▶ **Exercise description**
Your task is to transcribe exactly, and only, the lines running from the one with "How do I perform: Click" to the end of the listing below, inclusive, with every picture left out.

▶ **Data records**
------------------------------------------------------------------------
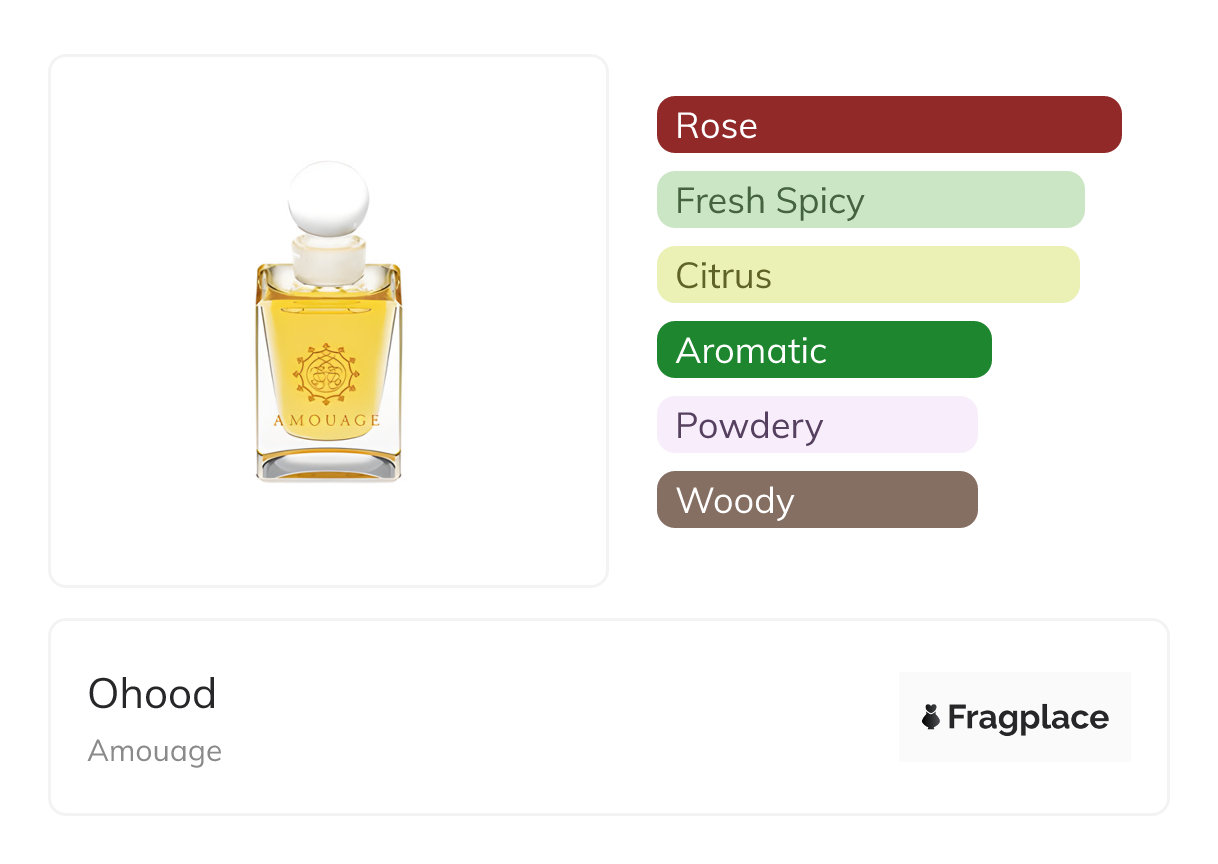Click the AMOUAGE lettering on the bottle
Image resolution: width=1218 pixels, height=864 pixels.
pos(327,420)
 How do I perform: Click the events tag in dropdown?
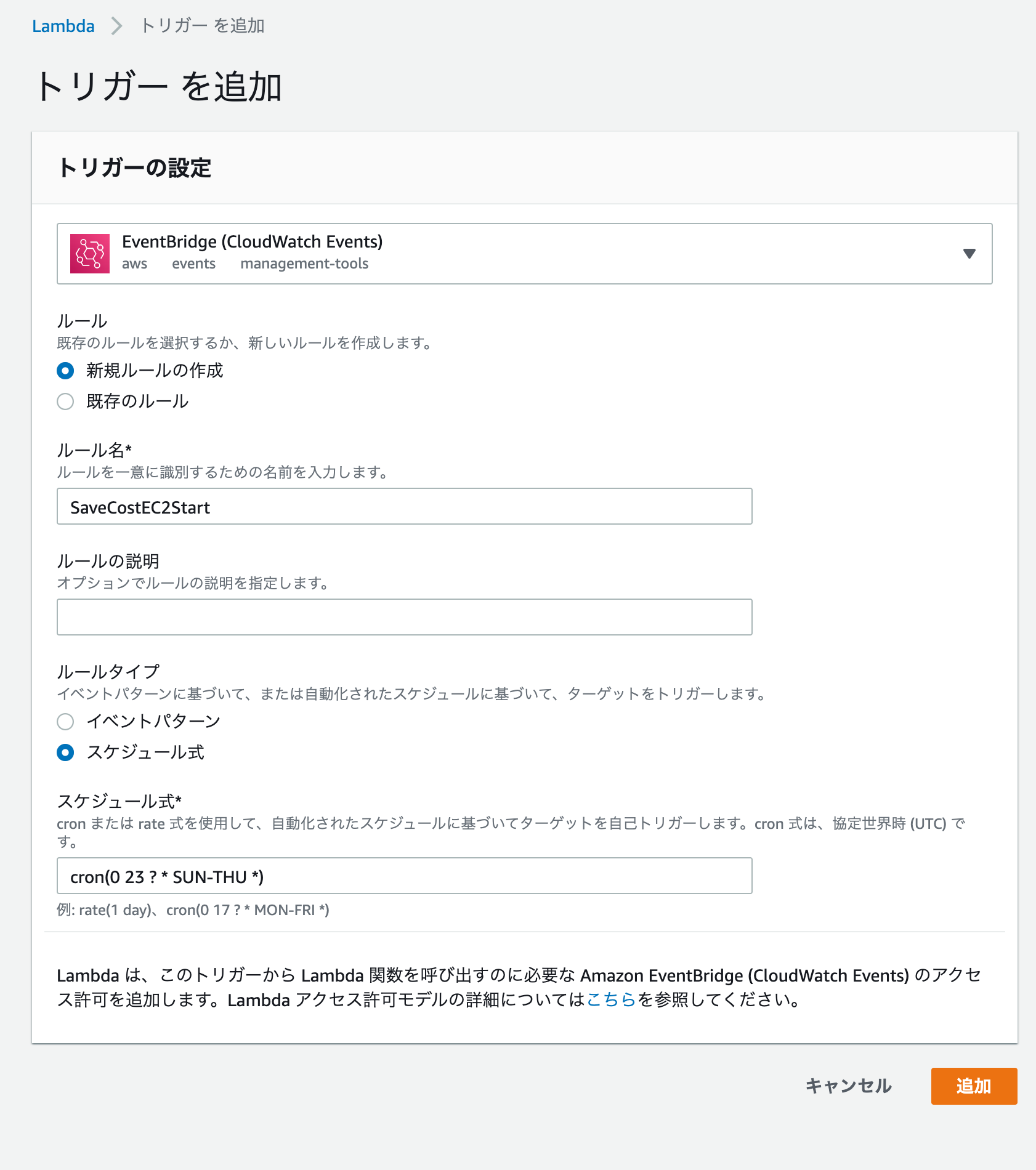tap(193, 264)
------------------------------------------------------------------------
▶ **Answer to this problem**
 How do I perform: Click the events tag in dropdown?
tap(193, 264)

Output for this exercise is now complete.